Trade war rumblings: Sorghum and phones in play
Yesterday, the U.S. Department of Commerce banned American companies from selling components to ZTE, one of China’s two big telecom equipment manufacturers along with Huawei. The stated reason for the ban was what Reuters calls “ZTE’s violation of an agreement on punishing employees that was reached after it was caught illegally shipping U.S. goods to Iran.”
However, the ban is really just yesterday’s move in a years-long trans-Pacific struggle about cybersecurity and market access in tech. It’s especially bitter right now with Trump and his tariffs. This is what’s been in the news since yesterday:
- American sorghum imports into China will require a 178.6 percent deposit in anticipation of anti-dumping tariffs, starting tomorrow, the Ministry of Commerce announced in Beijing, reports Xinhua. Sorghum is used for animal feed and to brew baijiu 白酒 — strong Chinese liquor.

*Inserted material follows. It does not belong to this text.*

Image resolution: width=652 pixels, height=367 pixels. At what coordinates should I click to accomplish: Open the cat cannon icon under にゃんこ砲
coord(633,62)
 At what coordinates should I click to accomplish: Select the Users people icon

- “Most U.S. sorghum is grown for the Chinese market,” according to the Washington Post, which also notes: “The top five sorghum producing states are Kansas, Texas, Colorado, Oklahoma and South Dakota. All but Colorado went for Trump in the 2016 presidential election.”

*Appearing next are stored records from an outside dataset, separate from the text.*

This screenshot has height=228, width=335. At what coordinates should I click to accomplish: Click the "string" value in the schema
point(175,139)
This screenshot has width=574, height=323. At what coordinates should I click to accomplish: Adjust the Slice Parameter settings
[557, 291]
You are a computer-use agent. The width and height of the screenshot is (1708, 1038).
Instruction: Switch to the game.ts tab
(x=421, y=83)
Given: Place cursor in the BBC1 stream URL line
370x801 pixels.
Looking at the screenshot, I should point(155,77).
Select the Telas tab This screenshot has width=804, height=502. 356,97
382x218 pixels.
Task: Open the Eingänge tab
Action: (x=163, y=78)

- Unintended consequences of the ZTE ban: Reuters says the ban will also hit Qualcomm, which is “a major supplier of chips for ZTE’s phones.”
- “A devastating blow to its global ambitions” is how Bloomberg characterized the ZTE ban’s implications for the company, saying that “ZTE Corp. may have just gone from being a serious contender in the high-stakes world of next-generation networking to — quite possibly — a mobile industry washout.”
- “The crippling US sanctions against ZTE may be the trigger for the next leg down in the deepening US-China trade and tech wars,” said notable China watcher Bill Bishop (paywall).
But there are some counter-signals:
- “China loosens foreign auto rules, in potential peace offering to Trump,” says the New York Times (paywall).
- The olive branch: Foreigners will be allowed to wholly own car companies in China instead of the currently required joint ventures. But as Bloomberg points out, “carmakers with existing joint ventures will find them hard to unpick,” so China has essentially done Tesla, and other new foreign entrants, “a favor.”
- “China expanded its U.S. Treasury holdings in February despite escalating trade tension between Beijing and Washington,” according to the Financial Times (paywall).